§ Description of the task
Return every line of the material below word for word, leaving out the pictures.

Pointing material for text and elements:
<<<<

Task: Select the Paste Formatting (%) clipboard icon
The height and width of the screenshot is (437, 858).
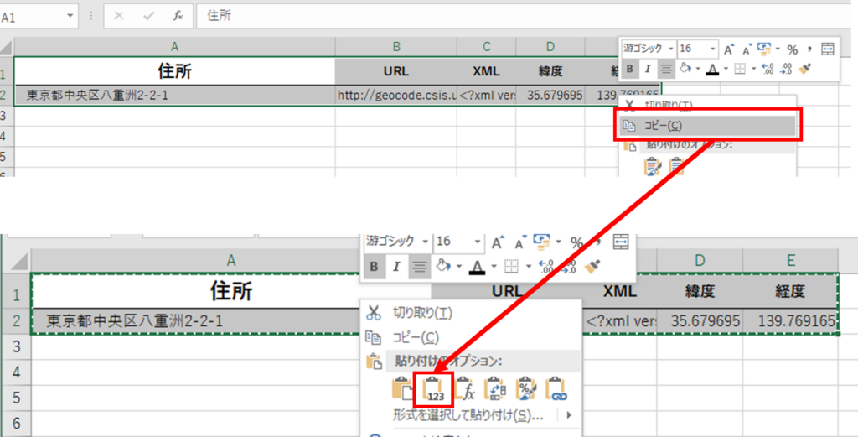Action: tap(525, 388)
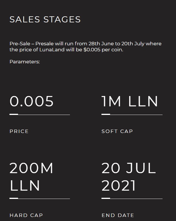Click the SALES STAGES heading

45,19
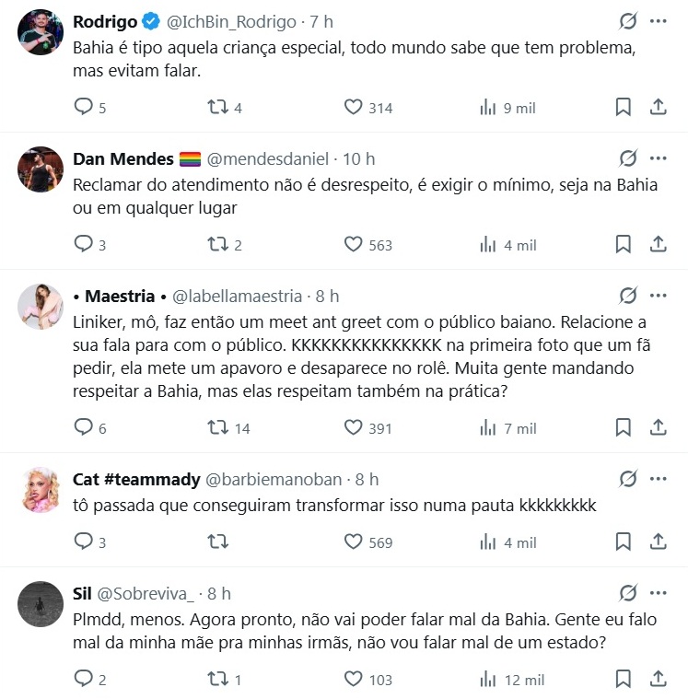
Task: Share the Maestria tweet
Action: pyautogui.click(x=659, y=428)
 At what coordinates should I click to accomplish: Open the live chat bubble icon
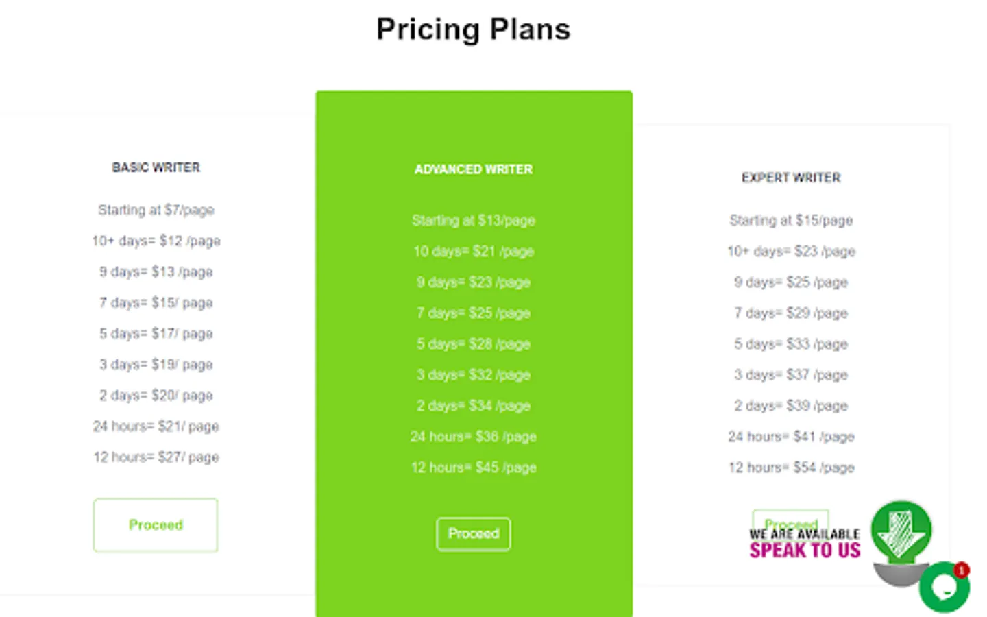pos(944,587)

>>>>

§ The response
Task: Select the Paste Formatting (%) clipboard icon
The height and width of the screenshot is (437, 858).
Action: tap(525, 388)
Click the SALES STAGES heading

45,19
Task: Share the Maestria tweet
Action: pyautogui.click(x=659, y=428)
 At what coordinates should I click to accomplish: Open the live chat bubble icon
pos(944,587)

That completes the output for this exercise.